Part of the 'discovery' process is a request for information from the plaintiff's team. They essentially want the company to copy everything in every drawer, every filing cabinet, hard drive, library, data center, minutes of meetings, memos, letters, customer service records, testing records, engineering changes, tool changes, material changes and all the data sheets for every thing supplied.
I once spent ten straight days in a conference room going through about 88,000 pages of copies much like we see above. It is IMPORTANT that the lawyer be specific in exactly what he wants, in what form and what it should cover. NOT pages and pages of scrambled models when only one is at issue. It complicates matters when the same trigger is used in 25 different models, too. I don't care for handling paper. I no longer get bankers boxes totally full of rubber banded bundles of copies. I down load zip files, now.
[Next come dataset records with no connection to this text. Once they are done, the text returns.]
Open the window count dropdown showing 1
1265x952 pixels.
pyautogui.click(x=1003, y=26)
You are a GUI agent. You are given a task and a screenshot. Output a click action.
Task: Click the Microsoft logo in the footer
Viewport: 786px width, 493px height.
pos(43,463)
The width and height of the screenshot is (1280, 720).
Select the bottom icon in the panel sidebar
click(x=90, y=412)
"Theroetical" is the geometry of the drawing compared with the reality of the part. Walker calculated how high the safety sear (Early Walkers had two sears) would rise above the top of the connector. You see TINY clearances there. Sear lift now is .008 to .012". In December 1946 they were seeing ACTUAL lifts of less than .003. That sets up a 'door stop' debris interference should the trigger be pulled during the time the sear was lifted that tiny amount. Actual 'scrubbing' of the sear on the connector as the trigger is pulled on safe usually causes an FSR.
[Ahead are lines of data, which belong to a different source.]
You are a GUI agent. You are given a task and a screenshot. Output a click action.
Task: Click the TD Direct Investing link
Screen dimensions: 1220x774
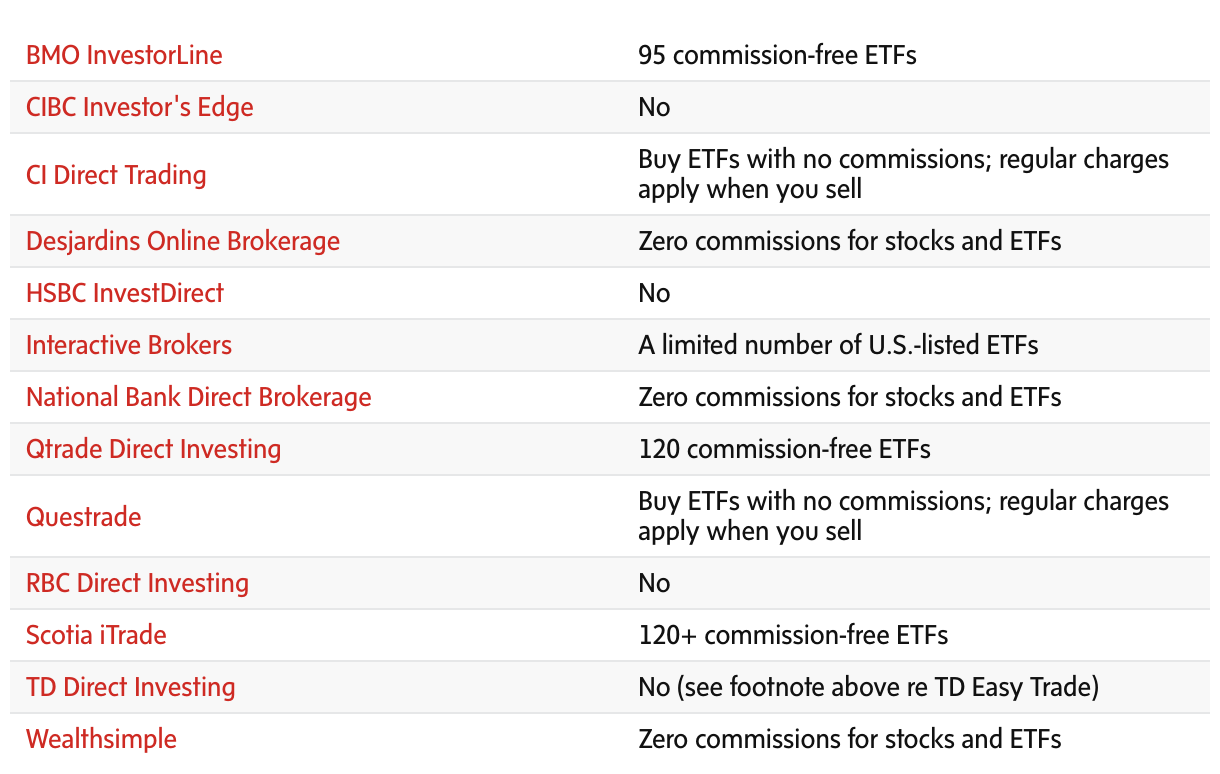click(x=130, y=687)
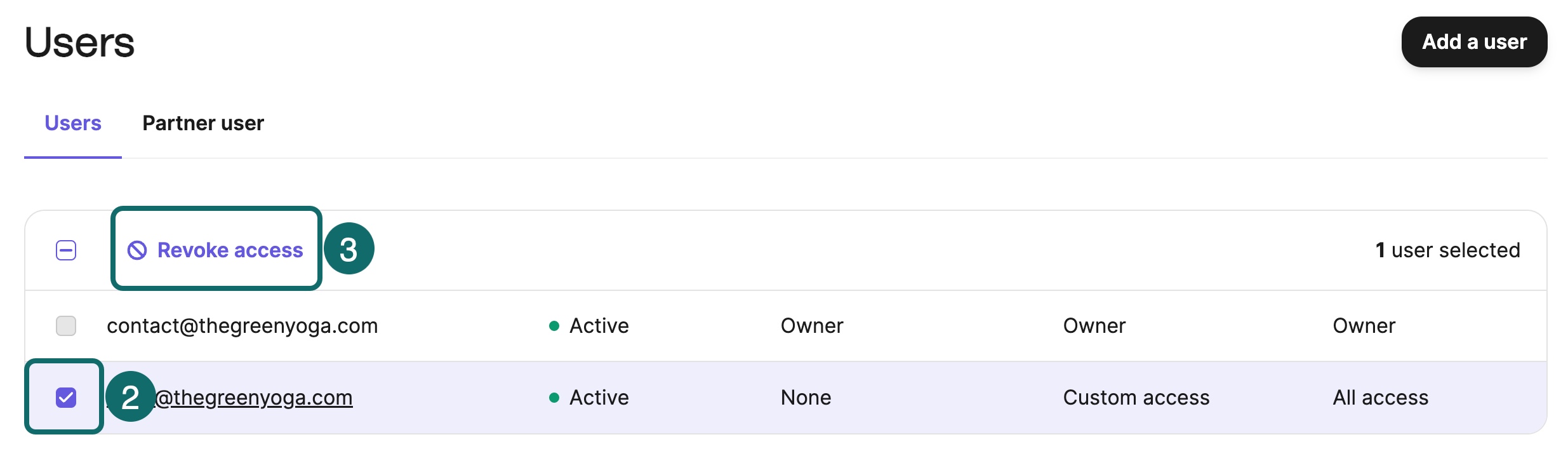Click the prohibition icon beside Revoke access
The image size is (1568, 451).
tap(137, 250)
SO, as early as Dec. 1946, Walker knew the clearance was critical and more was better but he was faced with having to used STAMPED metal parts that weren't heat-treated 'glass hard' like case hardending. The wear parts had to be made of sheet metal, capable of blanking and forming and still be hard enough to wear in a place that took a LOT of it. He correctly foretold the safety cam top wearing that .003 and causing an FSR every time.

The SAME sear lift problem is what caused the Model 600 recall. More than 50% of brand new guns still in the warehouse had NO sear lift!!
Remington's 'cure'? Knurl the top of the safety cam. I'm pretty sure they'd execute the engineer that did that in China.

Thank you for getting and reading the book. It was the biggest risk I've ever taken.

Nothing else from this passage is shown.